Given records:
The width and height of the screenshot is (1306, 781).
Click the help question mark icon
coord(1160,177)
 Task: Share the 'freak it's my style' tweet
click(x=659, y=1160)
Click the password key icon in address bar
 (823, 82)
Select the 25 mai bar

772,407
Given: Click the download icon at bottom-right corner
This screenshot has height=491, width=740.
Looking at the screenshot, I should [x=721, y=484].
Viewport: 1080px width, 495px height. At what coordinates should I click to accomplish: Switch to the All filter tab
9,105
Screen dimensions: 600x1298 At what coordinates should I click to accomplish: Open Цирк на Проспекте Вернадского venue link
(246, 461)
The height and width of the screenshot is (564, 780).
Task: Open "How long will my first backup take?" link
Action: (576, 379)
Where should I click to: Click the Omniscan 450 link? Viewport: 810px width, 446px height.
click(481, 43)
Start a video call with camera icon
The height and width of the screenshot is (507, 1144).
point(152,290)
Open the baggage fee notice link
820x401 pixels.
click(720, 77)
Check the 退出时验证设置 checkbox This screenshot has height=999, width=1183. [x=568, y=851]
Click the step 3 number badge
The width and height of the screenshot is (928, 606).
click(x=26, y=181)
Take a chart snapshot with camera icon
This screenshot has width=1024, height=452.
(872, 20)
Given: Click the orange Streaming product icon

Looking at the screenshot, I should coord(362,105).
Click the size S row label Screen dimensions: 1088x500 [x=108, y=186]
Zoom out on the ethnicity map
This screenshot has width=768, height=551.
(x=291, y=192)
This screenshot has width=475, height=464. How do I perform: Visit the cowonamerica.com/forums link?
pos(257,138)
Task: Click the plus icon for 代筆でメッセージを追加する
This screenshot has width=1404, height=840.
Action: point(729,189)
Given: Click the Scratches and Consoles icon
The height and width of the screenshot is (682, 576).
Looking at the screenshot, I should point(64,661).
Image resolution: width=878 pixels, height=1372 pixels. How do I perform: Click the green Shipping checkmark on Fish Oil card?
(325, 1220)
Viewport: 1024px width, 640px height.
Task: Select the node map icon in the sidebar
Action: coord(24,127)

Task instructions:
Return every entry exactly.

Task output:
The width and height of the screenshot is (1306, 781).
Click the help question mark icon
coord(1160,177)
 Task: Share the 'freak it's my style' tweet
click(x=659, y=1160)
Click the password key icon in address bar
 (823, 82)
Select the 25 mai bar

772,407
Given: Click the download icon at bottom-right corner
This screenshot has height=491, width=740.
Looking at the screenshot, I should [x=721, y=484].
Viewport: 1080px width, 495px height. At what coordinates should I click to accomplish: Switch to the All filter tab
9,105
Screen dimensions: 600x1298 At what coordinates should I click to accomplish: Open Цирк на Проспекте Вернадского venue link
(246, 461)
The height and width of the screenshot is (564, 780).
Task: Open "How long will my first backup take?" link
Action: (576, 379)
Where should I click to: Click the Omniscan 450 link? Viewport: 810px width, 446px height.
click(481, 43)
Start a video call with camera icon
The height and width of the screenshot is (507, 1144).
point(152,290)
Open the baggage fee notice link
820x401 pixels.
click(720, 77)
Check the 退出时验证设置 checkbox This screenshot has height=999, width=1183. [x=568, y=851]
Click the step 3 number badge
The width and height of the screenshot is (928, 606).
click(x=26, y=181)
Take a chart snapshot with camera icon
This screenshot has width=1024, height=452.
(872, 20)
Given: Click the orange Streaming product icon

Looking at the screenshot, I should coord(362,105).
Click the size S row label Screen dimensions: 1088x500 [x=108, y=186]
Zoom out on the ethnicity map
This screenshot has width=768, height=551.
(x=291, y=192)
This screenshot has width=475, height=464. How do I perform: Visit the cowonamerica.com/forums link?
pos(257,138)
Task: Click the plus icon for 代筆でメッセージを追加する
This screenshot has width=1404, height=840.
Action: point(729,189)
Given: Click the Scratches and Consoles icon
The height and width of the screenshot is (682, 576).
Looking at the screenshot, I should point(64,661).
Image resolution: width=878 pixels, height=1372 pixels. How do I perform: Click the green Shipping checkmark on Fish Oil card?
(325, 1220)
Viewport: 1024px width, 640px height.
Task: Select the node map icon in the sidebar
Action: coord(24,127)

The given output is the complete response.